Русская революция 1905 г., ее нарастание — шествие к Зимнему дворцу 9 января, восстание «красного броненосца» «Потемкина», грандиозная всероссийская политическая стачка в октябре — произвели огромное впечатление в западноевропейском социалистическом движении. Под ее влиянием партейтаги австрийской социал–демократии в Вене и германской социал–демократии в Иене приняли решение о готовности использовать оружие всеобщей политической стачки. Но поражение русской революции, ее отлив, обозначившийся уже к середине 1903 г., произвели, в свою очередь, тягостное впечатление.

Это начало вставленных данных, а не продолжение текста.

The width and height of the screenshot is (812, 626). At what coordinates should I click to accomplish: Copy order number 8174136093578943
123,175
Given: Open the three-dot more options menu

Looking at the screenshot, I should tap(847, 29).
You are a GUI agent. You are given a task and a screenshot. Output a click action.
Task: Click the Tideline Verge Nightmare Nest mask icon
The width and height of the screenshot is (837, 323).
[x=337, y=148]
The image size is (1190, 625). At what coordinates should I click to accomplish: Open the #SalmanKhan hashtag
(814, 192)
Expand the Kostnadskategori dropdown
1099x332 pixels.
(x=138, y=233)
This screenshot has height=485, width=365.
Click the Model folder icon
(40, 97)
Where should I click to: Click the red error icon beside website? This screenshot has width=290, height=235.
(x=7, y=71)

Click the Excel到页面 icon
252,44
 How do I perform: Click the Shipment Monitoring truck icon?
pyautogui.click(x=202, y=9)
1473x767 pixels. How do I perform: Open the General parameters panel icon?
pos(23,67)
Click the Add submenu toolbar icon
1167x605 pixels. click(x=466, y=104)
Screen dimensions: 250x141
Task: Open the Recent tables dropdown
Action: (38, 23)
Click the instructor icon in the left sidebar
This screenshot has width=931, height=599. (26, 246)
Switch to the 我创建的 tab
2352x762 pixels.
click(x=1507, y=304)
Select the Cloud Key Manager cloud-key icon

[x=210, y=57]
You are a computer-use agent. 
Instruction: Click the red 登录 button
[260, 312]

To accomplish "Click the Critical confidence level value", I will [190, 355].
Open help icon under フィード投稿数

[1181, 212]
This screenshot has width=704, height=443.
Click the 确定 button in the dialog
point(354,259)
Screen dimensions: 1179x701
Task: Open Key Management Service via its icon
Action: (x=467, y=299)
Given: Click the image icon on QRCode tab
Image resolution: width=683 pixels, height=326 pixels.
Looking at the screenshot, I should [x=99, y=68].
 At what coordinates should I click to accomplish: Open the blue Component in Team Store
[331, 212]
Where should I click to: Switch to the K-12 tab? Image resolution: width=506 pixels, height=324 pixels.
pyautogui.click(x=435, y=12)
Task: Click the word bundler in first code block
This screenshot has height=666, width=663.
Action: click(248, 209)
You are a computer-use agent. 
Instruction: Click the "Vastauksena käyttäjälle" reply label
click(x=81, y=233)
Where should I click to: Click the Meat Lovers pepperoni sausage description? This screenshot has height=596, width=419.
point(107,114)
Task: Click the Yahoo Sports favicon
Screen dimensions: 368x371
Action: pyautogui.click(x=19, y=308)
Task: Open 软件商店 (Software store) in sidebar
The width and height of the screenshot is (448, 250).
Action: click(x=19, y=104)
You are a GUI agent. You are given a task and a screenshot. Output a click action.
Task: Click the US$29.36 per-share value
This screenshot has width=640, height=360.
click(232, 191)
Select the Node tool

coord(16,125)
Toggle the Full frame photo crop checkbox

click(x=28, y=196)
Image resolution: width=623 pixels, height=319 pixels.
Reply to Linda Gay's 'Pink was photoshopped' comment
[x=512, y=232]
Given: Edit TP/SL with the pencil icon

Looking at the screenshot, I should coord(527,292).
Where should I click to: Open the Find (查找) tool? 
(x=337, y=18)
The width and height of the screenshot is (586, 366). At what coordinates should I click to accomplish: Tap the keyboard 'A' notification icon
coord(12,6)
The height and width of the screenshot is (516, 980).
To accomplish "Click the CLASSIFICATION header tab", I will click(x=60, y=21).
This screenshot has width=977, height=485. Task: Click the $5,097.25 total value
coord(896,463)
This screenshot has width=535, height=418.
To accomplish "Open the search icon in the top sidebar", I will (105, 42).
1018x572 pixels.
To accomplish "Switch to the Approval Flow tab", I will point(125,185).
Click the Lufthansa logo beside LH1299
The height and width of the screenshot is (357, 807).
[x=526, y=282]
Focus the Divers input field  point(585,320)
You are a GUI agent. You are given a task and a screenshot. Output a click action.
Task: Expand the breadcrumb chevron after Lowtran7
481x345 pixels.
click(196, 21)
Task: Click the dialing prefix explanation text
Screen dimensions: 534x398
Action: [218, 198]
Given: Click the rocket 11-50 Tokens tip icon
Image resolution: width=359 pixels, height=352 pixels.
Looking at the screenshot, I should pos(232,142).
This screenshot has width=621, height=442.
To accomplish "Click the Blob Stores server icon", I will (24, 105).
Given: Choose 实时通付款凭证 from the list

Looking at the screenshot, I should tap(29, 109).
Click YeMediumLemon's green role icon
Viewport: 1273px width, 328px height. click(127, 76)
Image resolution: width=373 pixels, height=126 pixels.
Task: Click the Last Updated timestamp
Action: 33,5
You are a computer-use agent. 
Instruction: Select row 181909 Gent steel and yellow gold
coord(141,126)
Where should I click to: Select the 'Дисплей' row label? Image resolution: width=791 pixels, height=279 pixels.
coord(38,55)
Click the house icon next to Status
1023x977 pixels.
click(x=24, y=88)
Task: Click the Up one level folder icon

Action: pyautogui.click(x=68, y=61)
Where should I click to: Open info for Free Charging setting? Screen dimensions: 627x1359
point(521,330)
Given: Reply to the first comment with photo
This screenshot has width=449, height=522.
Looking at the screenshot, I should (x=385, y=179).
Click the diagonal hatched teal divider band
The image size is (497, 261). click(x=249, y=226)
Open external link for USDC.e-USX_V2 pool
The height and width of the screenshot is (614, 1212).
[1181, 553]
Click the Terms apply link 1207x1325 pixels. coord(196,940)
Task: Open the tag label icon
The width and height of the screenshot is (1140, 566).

Оппортунистические элементы, прежде всего в германской социал–демократии, чрезвычайно недовольные иенским решением, перешли в контрнаступление. Опираясь на аппарат уже тогда довольно сильных германских профсоюзов, они добились того, что на Мангеймском партейтаге (в сентябре 1906 г.) было принято постановление, фактически аннулировавшее иенскую резолюцию. Избирательная неудача германской социал–демократии на так называемых «готтентотских» выборах 1907 г. (вовремя которых консервативные и либерально–буржуазные партии объединились в своем осуждении позиции германской социал–демократии, выступившей против зверского подавления восстания племен герреро и готтентотов в африканских колониях Германии), еще более усилила колебания в верхах германской социал–демократической партии. Уклончивая позиция даже Бебеля в некоторых вопросах, в частности по вопросу о всеобщей стачке и отношении к милитаризму, вызвала недоумение и осуждение со стороны представителей левого революционно–демократического крыла во II Интернационале и прежде всего большевиков и германских левых.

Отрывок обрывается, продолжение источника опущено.